= Phineas Prouty =

American merchant (1827–1891)

Phineas Prouty (November 8, 1827 – July 2, 1891) was a wealthy American merchant from Geneva, New York.

==Early life==
Prouty was born on November 8, 1827, in Geneva, New York. He was the youngest of four children born to Phineas Prouty (1788–1862) and Margaret Matilda ( Van Vranken) Prouty (1795–1830). His father had been born in New Hampshire but grew up in Newport, Vermont, before moving to Schenectady, where his older brother had a hardware business, serving in the War of 1812, and settling in Geneva by 1815, opening a copper, tin, and sheet iron factory. One sister, Harriet Prouty, was the wife of New York State Comptroller Thomas Hillhouse, and another, Sarah Augusta Prouty, was the wife of banker Alexander Lafayette Chew.
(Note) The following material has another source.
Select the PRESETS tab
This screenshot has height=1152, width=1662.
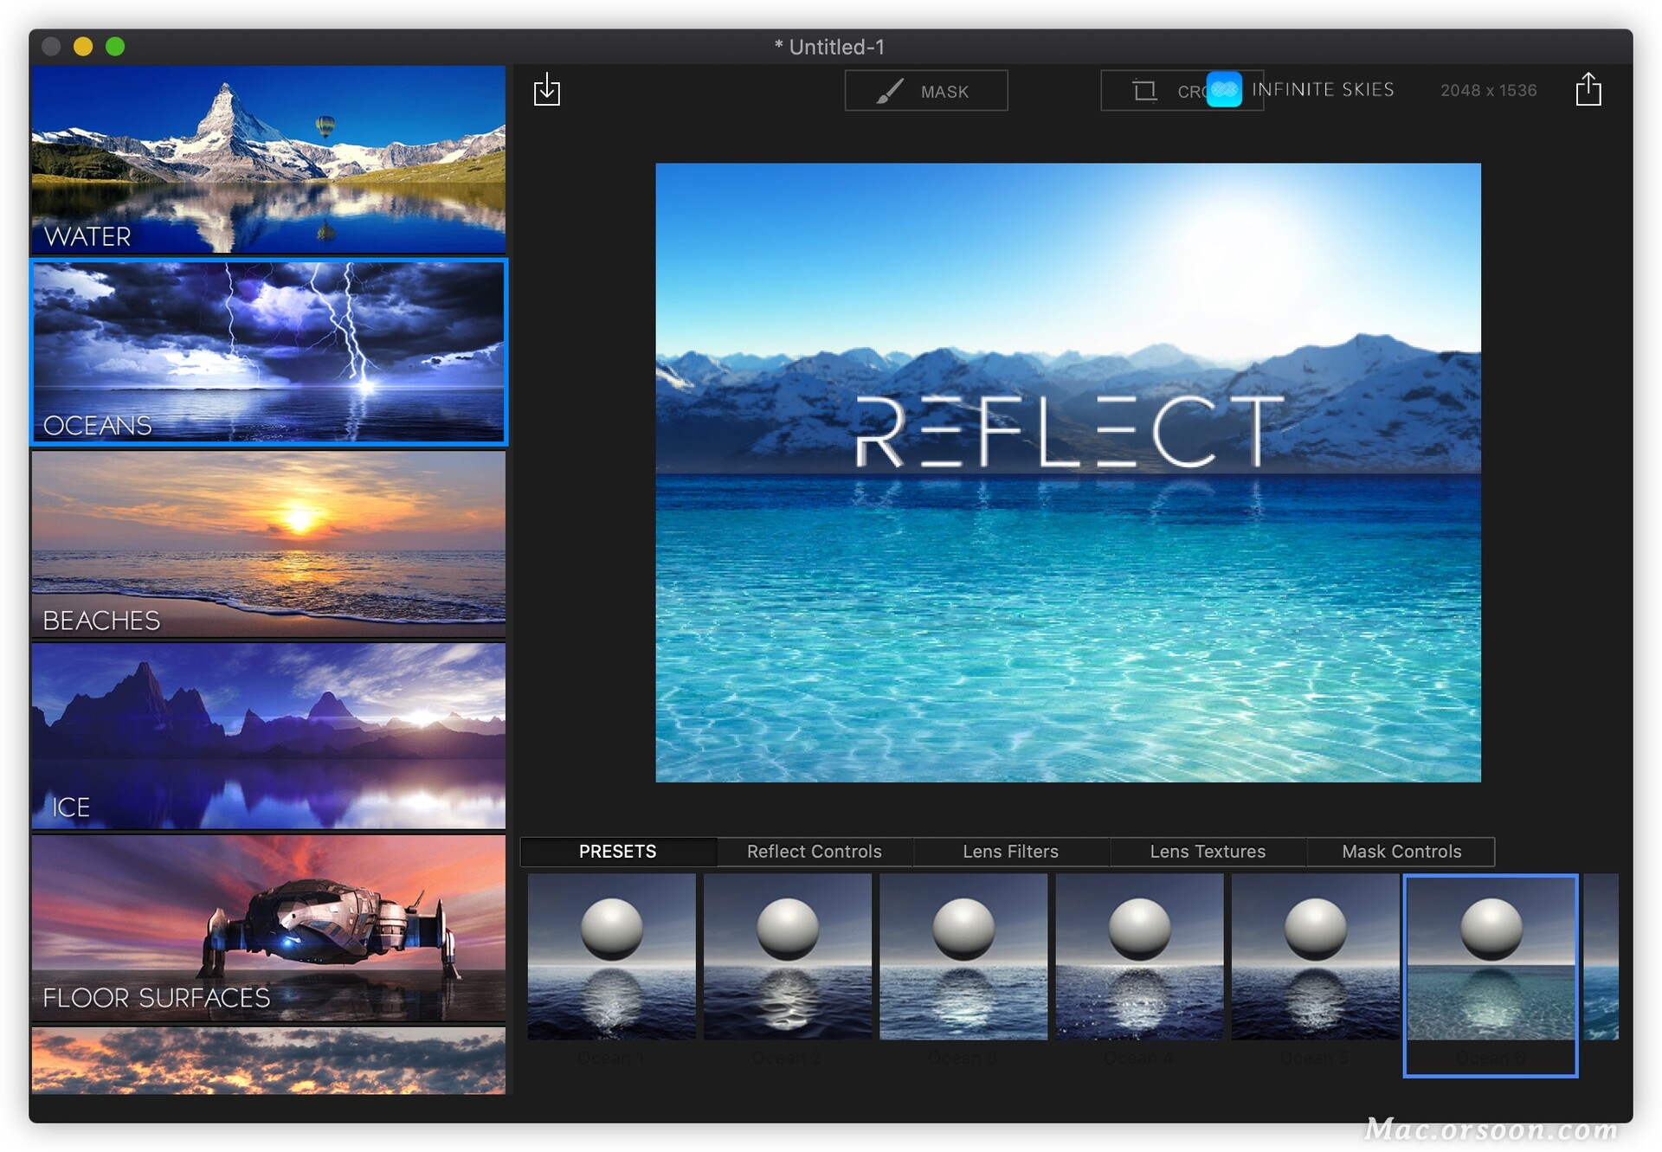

Prouty was trained in law and was admitted to the bar, but never actively practiced.

==Career==
In the 1850s, Prouty took over his father's hardware business although he did not enjoy the merchant business. In April 1864, after his father's death, Prouty and his brother-in-law Chew sold the hardware business to Underhill & Bellows while Prouty retained his family's Seneca Street building. He used his inheritance to invest in several companies, including the First National Bank of Geneva, the Geneva Saving Bank, the Geneva Optical Company, the Geneva and Ithaca Railroad, Geneva Water Works Co., Phillips and Clark Stove Co., and the Geneva Preserving Company.

In 1881, Prouty was a founding trustee of the Metropolitan Trust Company in New York City which was organized by his brother-in-law Gen. Thomas Hillhouse, who had just resigned as the Assistant Treasurer of the United States in New York City (following eleven years in that position after being appointed by President Ulysses S. Grant in 1870. Hillhouse served as president until his death in July 1897 when he was succeeded by Brayton Ives.

==Personal life==
On September 18, 1855, Prouty was married to Adelaide "Kit" Cobleigh (1835–1900), a daughter of Andrew Mattison Cobleigh and Wealthy Ann ( Bartlett) Cobleigh. Together, they were the parents of:

- Margaret Matilda Prouty (1856–1931) who married Augustus M. Swift in 1884. After his death she married the Rev. Richard Davenport Harlan, eldest son of John Marshall Harlan, an Associate Justice of the Supreme Court of the United States and Malvina French Shanklin.
- Adelaide Alexander Prouty (1858–) who married Dr. Walter Chrystie of Bryn Mawr, Pennsylvania, in 1887.
- Harriet Prouty (1863–1884), who died young.
- Anna Madison Prouty (1864–1943), who married Edward Kirkpatrick Beddall, an insurance man in New York City, in 1891.
- Phineas Prouty (1875–1926), who married Frances Sheldon Jerome in 1897.

Prouty died of asthma on July 2, 1891.